:: Source information ::

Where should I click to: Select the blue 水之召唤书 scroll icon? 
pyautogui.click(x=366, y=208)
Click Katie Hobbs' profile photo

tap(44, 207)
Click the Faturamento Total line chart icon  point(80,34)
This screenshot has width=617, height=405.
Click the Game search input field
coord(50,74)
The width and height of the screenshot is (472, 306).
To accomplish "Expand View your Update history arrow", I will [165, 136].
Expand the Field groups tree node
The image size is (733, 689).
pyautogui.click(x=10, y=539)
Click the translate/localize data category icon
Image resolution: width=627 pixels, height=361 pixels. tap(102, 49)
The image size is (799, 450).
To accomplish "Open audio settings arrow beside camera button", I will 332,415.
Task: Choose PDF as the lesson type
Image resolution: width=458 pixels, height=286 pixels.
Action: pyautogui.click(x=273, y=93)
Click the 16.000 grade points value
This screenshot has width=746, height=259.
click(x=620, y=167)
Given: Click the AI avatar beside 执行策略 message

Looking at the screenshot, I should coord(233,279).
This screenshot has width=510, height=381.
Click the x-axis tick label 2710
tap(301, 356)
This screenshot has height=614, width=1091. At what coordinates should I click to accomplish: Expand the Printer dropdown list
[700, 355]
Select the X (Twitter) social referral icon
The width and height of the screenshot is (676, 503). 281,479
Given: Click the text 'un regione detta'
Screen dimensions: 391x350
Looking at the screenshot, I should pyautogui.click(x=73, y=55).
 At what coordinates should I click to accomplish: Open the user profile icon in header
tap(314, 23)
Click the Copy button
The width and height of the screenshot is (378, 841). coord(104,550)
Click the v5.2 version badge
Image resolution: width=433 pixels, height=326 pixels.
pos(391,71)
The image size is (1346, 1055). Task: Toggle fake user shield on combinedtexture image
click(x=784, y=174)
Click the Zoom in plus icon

:::

Look through the entries above. Copy each line in which the string "will" occurs.

Completed exercise.
To accomplish "Expand View your Update history arrow", I will [165, 136].
To accomplish "Open audio settings arrow beside camera button", I will 332,415.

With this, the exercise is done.